De la même manière, l’article 34 du Code criminel porte sur la défense de soi-même ou des autres. On peut intervenir pour se protéger soi-même ou protéger une autre personne; c’est un motif de défense. Dans le cas d’un enseignant qui interviendrait pour séparer deux élèves qui se battent, par exemple, il est difficile de voir quelle protection supplémentaire l’article 43 ajouterait à celle déjà conférée par l’article 34 du Code criminel.

Ailleurs sur la planète, l’expérience récente de la Nouvelle-Zélande, qui a abrogé une disposition semblable, a montré que la Couronne ne poursuivait pas les enseignants qui ont séparé des élèves qui se battaient. D’ailleurs, en 2007, la Nouvelle-Zélande est même allée plus loin. Elle a modifié la Loi sur les crimes de façon à interdire tous les châtiments corporels des enfants, y compris à la maison. Cette mesure ciblait les parents.

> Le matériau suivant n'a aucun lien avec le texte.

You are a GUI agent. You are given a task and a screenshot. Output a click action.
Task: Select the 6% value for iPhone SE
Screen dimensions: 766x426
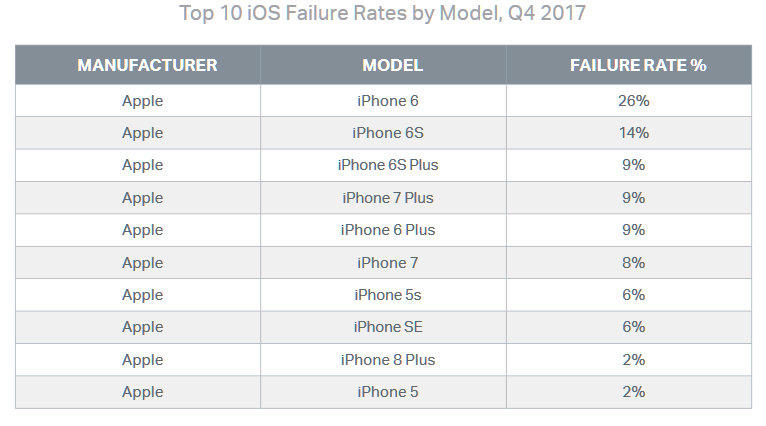(x=633, y=327)
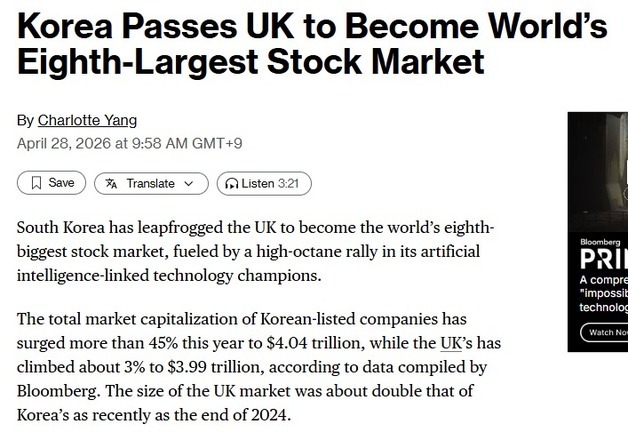Click the Bloomberg logo in the advertisement
The image size is (628, 439).
(600, 242)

Il y a également la Cour suprême d’Israël qui, en 2000, a supprimé la défense fondée sur le concept de correction raisonnable, qui provenait des fondements en common law du droit du pays et avait subsisté jusqu’alors. La cour avait alors affirmé que, « dans les cas insignifiants qui ne justifient pas l’application de la loi dans le cadre de la justice pénale », le tribunal a invoqué les mécanismes du pouvoir discrétionnaire de poursuivre, la règle de minimis et le principe de nécessité.

En conclusion, je crois que le Comité des affaires juridiques et constitutionnelles devrait étudier attentivement le projet de loi, apaiser les inquiétudes soulevées par certaines associations d’enseignants, essayer de mettre les choses en contexte et rappeler à la population que l’article 43 peut être abrogé sans que cela cause une catastrophe.

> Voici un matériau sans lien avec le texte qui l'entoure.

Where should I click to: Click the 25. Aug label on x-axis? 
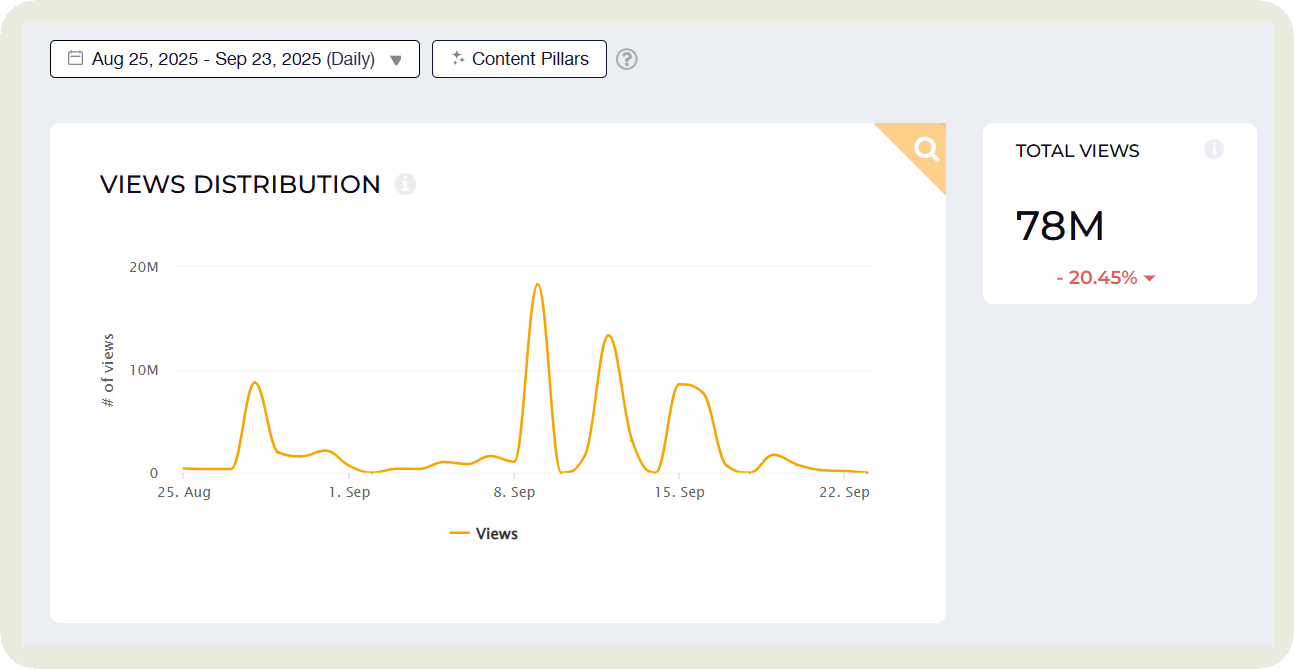183,493
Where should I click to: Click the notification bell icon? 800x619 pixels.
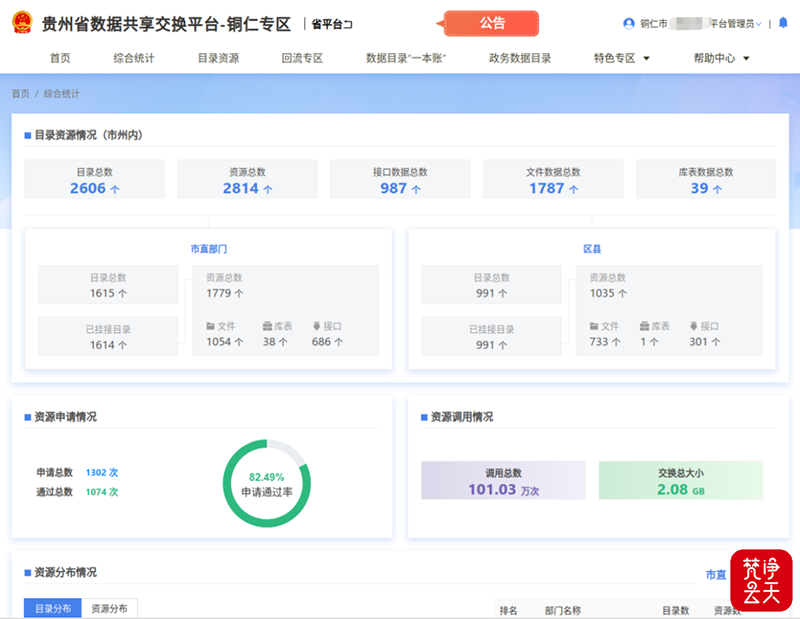(782, 23)
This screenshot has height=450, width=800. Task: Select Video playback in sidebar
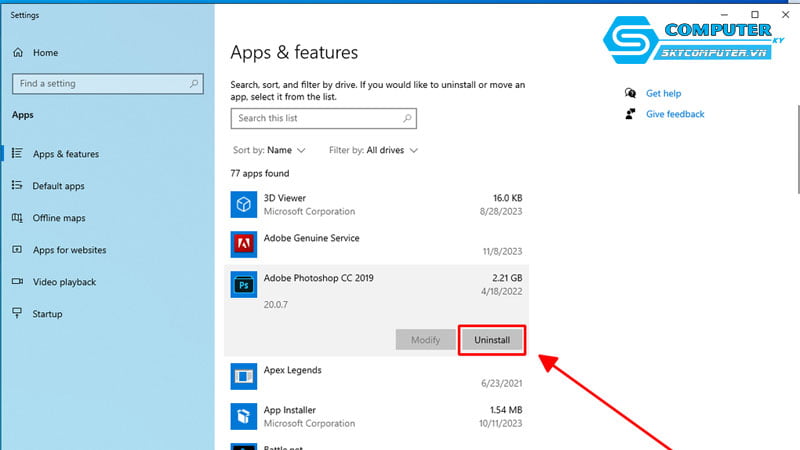pyautogui.click(x=64, y=282)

Chers collègues, je crois qu’il est temps de faire savoir aux Canadiens que le châtiment corporel n’est pas la bonne façon d’éduquer un enfant. Ce n’est pas ainsi qu’on éduque un enfant de nos jours. Peut-être que les Romains estimaient que c’était la bonne façon de faire, mais je crois que nous devrions nous détacher de ces vieilles sources. Merci beaucoup. Meegwetch.